**Set problem**
Recast the listing as a numbered list, starting at its first line and ending at the line containing "Looking at the screenshot, I should (37, 456).", with blank lines omitted.

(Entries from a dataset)
-=-=-

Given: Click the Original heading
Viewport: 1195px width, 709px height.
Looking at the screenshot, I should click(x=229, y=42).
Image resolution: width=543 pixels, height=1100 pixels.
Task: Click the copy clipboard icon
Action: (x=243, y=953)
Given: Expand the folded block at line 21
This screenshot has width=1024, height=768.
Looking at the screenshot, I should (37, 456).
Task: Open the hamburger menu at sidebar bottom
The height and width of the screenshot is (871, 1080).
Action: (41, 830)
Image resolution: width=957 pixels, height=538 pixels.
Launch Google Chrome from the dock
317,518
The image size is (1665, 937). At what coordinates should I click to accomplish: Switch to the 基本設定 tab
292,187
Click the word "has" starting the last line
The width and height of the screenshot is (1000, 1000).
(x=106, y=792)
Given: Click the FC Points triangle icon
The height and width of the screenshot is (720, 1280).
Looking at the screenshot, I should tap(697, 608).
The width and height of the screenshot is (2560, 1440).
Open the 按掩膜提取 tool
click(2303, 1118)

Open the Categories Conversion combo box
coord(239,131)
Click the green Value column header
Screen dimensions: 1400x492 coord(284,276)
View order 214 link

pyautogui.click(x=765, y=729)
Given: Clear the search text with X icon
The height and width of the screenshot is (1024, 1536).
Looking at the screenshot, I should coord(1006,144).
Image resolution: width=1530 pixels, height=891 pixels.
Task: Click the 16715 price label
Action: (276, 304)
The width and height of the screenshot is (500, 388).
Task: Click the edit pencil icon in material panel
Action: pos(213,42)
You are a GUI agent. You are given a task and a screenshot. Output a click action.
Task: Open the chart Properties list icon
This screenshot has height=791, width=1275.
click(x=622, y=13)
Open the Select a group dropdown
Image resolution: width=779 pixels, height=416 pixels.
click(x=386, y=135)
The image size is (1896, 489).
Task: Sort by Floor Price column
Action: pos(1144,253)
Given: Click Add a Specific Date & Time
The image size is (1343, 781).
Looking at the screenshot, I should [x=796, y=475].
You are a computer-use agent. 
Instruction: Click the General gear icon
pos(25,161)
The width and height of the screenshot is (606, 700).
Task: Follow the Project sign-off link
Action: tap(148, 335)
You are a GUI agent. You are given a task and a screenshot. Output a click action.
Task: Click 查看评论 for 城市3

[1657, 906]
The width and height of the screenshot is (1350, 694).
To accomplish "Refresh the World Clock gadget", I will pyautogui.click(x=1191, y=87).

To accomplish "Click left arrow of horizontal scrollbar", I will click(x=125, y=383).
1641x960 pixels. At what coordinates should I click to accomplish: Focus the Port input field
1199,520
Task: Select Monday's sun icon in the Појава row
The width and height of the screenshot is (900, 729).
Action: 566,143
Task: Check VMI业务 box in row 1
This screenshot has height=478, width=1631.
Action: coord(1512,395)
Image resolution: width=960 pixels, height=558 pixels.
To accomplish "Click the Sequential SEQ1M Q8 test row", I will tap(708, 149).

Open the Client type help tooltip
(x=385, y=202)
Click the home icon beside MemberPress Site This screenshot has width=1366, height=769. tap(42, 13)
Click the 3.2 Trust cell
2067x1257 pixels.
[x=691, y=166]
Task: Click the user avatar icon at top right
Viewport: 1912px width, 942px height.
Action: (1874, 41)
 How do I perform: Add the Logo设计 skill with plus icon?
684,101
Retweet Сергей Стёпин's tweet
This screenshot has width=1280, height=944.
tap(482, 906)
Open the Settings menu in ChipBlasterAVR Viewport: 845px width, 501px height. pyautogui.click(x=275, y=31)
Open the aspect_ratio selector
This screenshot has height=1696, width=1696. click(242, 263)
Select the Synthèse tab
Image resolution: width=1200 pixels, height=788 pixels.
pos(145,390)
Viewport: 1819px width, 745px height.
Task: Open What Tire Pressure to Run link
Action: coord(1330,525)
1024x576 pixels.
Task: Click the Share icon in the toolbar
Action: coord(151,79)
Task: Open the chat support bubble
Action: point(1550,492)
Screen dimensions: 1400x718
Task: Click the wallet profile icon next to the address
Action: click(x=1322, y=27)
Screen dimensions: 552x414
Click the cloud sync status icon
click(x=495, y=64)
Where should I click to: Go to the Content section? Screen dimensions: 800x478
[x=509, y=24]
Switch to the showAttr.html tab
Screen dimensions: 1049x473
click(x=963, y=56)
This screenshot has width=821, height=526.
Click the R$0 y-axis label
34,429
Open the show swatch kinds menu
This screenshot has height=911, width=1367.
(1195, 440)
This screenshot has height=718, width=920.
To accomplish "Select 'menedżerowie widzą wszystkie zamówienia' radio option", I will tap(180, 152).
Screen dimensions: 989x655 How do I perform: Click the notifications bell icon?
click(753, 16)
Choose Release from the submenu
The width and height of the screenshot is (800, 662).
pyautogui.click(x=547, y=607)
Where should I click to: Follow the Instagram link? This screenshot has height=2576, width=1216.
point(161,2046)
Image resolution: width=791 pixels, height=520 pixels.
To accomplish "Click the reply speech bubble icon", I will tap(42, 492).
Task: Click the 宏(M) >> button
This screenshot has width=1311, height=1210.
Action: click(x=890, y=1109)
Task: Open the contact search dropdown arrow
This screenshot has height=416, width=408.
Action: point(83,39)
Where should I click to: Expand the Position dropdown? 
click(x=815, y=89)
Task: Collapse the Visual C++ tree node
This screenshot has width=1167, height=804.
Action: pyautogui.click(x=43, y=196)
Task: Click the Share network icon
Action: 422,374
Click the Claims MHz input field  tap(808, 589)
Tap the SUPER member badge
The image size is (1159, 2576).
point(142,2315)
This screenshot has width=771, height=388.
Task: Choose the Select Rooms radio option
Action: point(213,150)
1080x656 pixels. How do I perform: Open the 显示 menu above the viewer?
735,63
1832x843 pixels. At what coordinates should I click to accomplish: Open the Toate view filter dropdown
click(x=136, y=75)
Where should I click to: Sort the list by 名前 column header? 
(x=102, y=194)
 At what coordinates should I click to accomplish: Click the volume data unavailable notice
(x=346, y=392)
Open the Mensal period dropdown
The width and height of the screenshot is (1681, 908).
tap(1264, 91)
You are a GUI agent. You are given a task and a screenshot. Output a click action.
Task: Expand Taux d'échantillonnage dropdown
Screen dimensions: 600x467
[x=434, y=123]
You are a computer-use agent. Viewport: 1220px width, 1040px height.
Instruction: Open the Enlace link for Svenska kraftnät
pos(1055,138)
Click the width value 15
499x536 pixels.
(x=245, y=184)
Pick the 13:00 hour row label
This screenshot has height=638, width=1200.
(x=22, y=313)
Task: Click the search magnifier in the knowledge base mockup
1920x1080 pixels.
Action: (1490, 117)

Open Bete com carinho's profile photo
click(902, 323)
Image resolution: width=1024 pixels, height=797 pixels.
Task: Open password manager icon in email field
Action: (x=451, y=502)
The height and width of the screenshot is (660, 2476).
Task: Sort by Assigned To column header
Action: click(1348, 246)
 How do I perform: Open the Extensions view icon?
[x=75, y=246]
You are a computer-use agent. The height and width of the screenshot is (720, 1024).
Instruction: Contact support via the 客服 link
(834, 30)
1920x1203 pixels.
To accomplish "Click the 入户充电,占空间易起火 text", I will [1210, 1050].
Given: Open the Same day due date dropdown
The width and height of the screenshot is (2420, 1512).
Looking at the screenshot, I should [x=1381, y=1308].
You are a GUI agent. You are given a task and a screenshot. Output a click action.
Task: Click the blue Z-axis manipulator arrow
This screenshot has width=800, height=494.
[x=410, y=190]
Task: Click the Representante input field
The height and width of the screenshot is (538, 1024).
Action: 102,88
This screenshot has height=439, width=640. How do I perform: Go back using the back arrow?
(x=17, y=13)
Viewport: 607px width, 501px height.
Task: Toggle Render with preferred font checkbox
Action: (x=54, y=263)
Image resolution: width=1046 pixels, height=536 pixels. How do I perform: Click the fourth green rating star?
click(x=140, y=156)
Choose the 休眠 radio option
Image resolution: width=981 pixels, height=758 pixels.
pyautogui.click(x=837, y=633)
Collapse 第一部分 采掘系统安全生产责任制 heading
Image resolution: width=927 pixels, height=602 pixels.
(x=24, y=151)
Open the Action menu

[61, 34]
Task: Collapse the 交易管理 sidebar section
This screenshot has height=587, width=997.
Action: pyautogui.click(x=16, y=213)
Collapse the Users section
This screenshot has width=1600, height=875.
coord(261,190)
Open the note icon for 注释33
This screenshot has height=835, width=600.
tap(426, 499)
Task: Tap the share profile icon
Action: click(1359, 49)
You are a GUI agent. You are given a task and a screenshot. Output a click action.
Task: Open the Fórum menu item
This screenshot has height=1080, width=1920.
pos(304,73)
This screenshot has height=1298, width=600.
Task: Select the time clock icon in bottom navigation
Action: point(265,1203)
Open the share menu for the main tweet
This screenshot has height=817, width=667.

-=-=-

**Final answer**
1. Given: Click the Original heading
2. Viewport: 1195px width, 709px height.
3. Looking at the screenshot, I should click(x=229, y=42).
4. Image resolution: width=543 pixels, height=1100 pixels.
5. Task: Click the copy clipboard icon
6. Action: (x=243, y=953)
7. Given: Expand the folded block at line 21
8. This screenshot has width=1024, height=768.
9. Looking at the screenshot, I should (37, 456).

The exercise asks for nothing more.